Task to complete: With the records as your source, report how many lines contain "will". Add no other words.

Entries shown Start Marker

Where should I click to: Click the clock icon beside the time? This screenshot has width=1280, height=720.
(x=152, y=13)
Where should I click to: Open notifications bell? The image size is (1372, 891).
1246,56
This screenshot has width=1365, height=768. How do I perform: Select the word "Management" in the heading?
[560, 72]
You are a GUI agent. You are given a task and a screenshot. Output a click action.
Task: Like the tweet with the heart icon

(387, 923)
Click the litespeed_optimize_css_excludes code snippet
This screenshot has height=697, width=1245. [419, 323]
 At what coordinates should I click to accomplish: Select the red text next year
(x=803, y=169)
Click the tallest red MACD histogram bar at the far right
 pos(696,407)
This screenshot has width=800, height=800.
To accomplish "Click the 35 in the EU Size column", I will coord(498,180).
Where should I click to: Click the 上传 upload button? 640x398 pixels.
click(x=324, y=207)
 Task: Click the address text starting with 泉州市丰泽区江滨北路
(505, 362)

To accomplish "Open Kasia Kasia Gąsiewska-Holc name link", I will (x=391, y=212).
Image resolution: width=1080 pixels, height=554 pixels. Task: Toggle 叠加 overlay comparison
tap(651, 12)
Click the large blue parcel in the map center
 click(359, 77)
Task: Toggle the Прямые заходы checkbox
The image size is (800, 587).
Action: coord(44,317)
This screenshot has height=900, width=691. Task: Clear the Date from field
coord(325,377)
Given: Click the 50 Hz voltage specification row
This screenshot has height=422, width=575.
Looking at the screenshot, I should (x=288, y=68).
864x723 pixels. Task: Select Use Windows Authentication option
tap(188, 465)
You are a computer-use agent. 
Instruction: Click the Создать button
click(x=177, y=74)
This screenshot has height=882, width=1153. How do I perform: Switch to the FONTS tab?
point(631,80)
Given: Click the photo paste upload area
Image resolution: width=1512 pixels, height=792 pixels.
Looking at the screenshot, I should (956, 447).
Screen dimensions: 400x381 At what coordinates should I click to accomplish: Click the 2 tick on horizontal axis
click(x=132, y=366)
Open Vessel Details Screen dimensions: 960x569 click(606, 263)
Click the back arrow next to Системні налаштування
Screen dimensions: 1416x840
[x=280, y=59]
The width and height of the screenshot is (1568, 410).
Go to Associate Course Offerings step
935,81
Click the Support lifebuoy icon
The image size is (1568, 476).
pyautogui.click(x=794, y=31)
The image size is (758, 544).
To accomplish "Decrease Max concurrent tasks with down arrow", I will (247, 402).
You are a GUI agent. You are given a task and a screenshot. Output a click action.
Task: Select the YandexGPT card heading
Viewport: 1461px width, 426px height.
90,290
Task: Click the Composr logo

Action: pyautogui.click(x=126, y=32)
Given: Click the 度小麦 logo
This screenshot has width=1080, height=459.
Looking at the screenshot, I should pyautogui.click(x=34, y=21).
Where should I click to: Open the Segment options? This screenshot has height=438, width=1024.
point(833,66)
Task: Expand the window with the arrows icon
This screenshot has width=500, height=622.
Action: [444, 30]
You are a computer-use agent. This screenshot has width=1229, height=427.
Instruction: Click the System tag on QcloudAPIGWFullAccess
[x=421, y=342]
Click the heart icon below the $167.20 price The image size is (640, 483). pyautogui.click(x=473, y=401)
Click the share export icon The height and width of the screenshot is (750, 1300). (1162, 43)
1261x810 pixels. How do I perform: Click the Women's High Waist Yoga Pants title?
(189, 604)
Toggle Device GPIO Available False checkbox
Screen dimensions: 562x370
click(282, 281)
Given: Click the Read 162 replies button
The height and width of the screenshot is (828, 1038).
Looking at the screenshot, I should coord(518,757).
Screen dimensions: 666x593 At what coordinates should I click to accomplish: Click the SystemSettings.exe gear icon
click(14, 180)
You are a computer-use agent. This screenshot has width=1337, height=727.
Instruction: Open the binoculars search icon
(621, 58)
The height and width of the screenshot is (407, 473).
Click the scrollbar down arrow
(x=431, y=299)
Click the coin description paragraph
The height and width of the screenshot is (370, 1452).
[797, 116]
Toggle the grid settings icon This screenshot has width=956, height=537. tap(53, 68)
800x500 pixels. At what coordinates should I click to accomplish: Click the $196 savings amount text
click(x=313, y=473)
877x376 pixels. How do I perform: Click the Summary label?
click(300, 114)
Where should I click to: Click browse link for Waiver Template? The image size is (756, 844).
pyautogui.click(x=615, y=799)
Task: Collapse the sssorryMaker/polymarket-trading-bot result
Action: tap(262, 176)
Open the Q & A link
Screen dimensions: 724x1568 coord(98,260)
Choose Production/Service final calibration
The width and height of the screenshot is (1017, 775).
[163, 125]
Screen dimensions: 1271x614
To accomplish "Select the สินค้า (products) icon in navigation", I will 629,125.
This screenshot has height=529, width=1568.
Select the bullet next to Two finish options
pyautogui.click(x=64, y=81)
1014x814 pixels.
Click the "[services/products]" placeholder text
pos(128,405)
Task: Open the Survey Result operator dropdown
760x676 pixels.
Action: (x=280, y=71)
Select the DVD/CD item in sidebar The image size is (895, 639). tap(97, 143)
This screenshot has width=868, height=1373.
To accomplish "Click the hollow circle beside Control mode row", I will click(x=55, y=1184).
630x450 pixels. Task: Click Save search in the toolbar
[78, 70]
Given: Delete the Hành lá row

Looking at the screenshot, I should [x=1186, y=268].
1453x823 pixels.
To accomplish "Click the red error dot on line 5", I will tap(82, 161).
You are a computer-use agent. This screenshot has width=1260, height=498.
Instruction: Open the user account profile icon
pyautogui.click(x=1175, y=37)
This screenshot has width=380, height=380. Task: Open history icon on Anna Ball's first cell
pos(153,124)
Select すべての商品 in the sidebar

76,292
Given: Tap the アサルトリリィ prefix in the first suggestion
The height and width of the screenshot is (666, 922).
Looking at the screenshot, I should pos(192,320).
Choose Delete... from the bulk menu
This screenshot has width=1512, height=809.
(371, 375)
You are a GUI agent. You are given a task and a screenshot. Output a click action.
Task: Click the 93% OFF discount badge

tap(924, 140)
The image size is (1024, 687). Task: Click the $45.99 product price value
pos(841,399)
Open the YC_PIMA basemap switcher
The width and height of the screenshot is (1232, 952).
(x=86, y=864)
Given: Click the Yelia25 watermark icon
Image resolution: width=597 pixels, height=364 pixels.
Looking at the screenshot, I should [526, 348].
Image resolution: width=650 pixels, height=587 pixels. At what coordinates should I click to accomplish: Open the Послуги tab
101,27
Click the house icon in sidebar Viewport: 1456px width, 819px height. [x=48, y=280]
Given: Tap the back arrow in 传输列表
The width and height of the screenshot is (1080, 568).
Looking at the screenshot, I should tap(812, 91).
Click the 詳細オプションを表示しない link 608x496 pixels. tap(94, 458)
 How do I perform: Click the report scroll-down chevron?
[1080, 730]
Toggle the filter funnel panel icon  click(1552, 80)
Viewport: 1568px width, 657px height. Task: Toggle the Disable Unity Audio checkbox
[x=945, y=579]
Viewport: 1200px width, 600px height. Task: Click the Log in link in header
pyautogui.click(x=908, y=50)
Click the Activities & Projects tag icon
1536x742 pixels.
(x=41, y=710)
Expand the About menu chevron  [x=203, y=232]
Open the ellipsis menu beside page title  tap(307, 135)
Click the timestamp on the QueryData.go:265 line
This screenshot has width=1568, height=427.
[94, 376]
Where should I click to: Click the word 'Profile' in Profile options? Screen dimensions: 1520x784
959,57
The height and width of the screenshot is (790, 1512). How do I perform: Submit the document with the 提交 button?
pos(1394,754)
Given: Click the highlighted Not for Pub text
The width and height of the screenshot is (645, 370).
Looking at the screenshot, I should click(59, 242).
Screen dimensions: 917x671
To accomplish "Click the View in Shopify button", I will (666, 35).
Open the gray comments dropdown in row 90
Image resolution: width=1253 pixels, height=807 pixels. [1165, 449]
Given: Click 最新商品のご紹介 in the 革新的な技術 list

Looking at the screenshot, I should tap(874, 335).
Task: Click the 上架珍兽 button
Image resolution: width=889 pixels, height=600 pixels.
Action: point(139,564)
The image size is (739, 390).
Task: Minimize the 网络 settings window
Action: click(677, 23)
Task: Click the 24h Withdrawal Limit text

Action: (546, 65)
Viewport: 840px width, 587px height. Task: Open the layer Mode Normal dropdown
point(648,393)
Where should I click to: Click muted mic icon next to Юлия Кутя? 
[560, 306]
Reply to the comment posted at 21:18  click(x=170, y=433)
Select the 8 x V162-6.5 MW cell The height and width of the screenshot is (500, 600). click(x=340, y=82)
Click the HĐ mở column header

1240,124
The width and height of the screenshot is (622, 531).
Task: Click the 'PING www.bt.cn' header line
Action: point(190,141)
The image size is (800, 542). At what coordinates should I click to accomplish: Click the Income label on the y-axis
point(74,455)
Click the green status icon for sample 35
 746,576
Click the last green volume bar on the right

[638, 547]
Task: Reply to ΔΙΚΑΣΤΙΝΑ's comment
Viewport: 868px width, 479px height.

Entries shown End Marker

Solution to this task: 7